Stored data
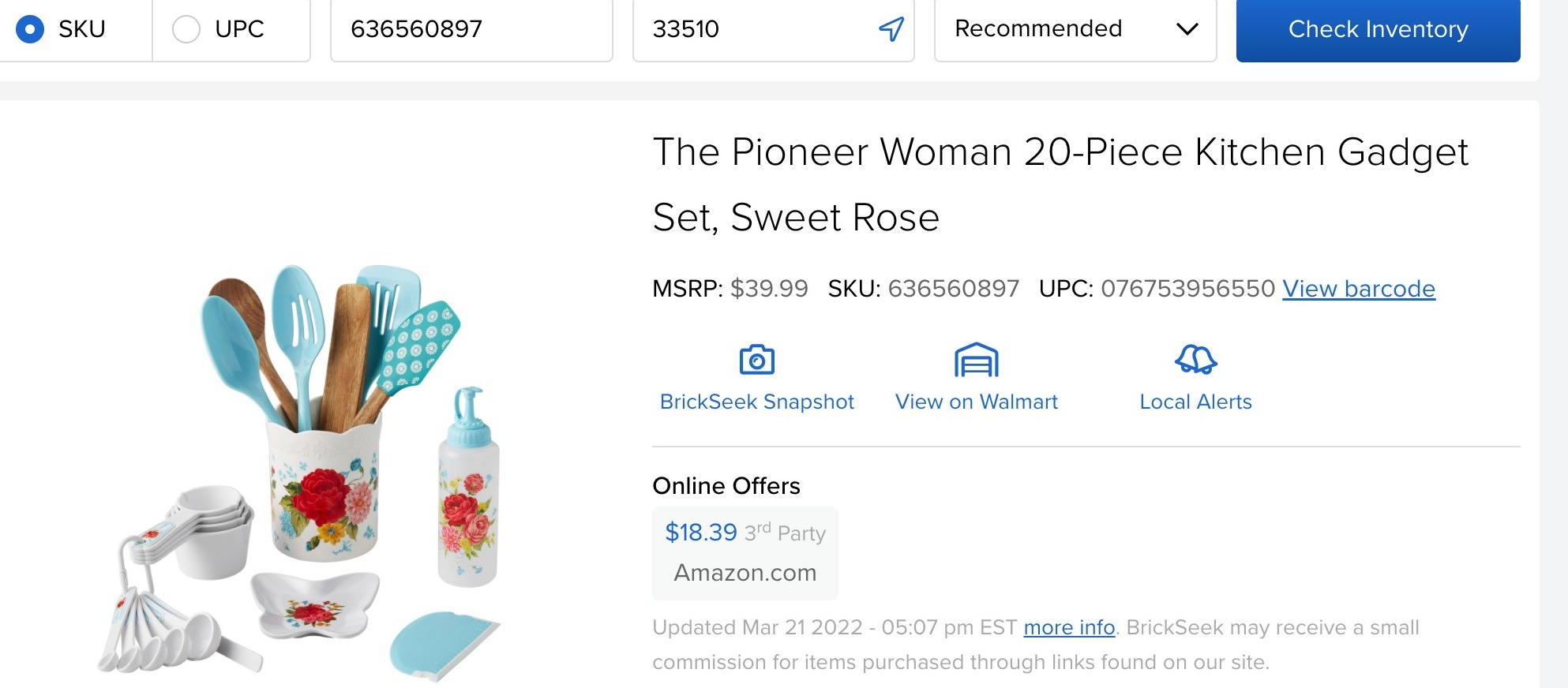Screen dimensions: 1568x688
Task: Click the Local Alerts bell icon
Action: tap(1195, 360)
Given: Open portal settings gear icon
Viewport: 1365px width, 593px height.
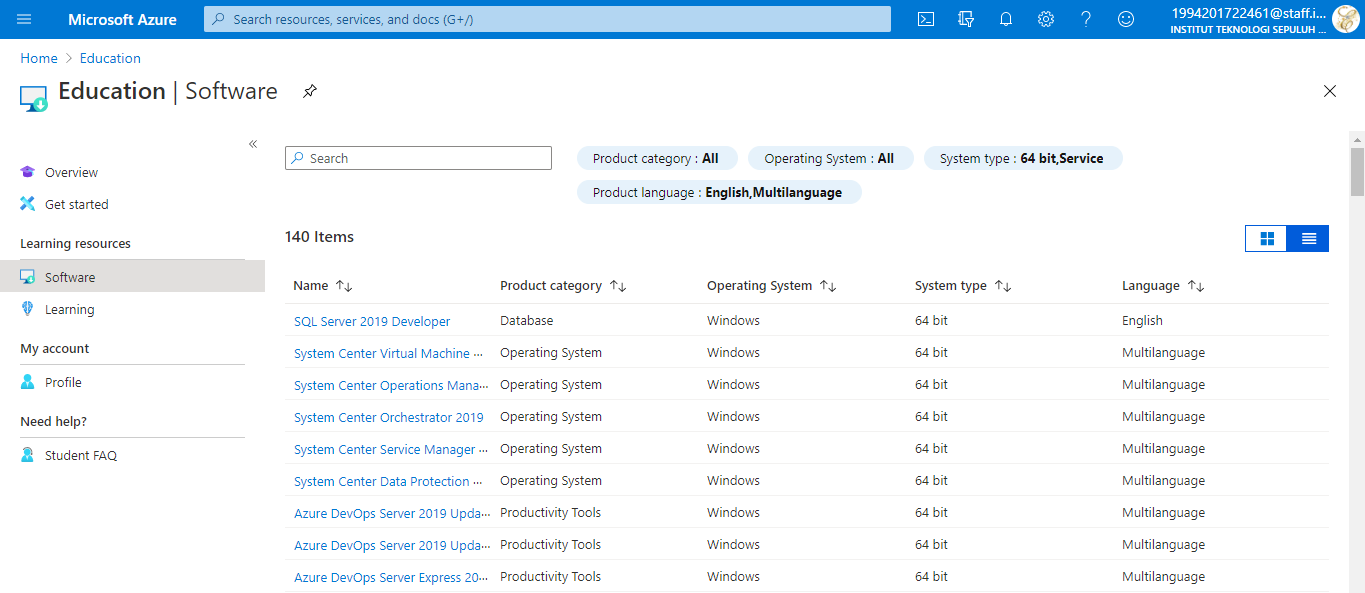Looking at the screenshot, I should pos(1046,19).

What to do -> The lines from the one containing "Given: Open portal settings gear icon" through the last line above are to be repeated exactly, and only those. Any pictures must be left out.

Written reply ->
Given: Open portal settings gear icon
Viewport: 1365px width, 593px height.
Looking at the screenshot, I should pos(1046,19).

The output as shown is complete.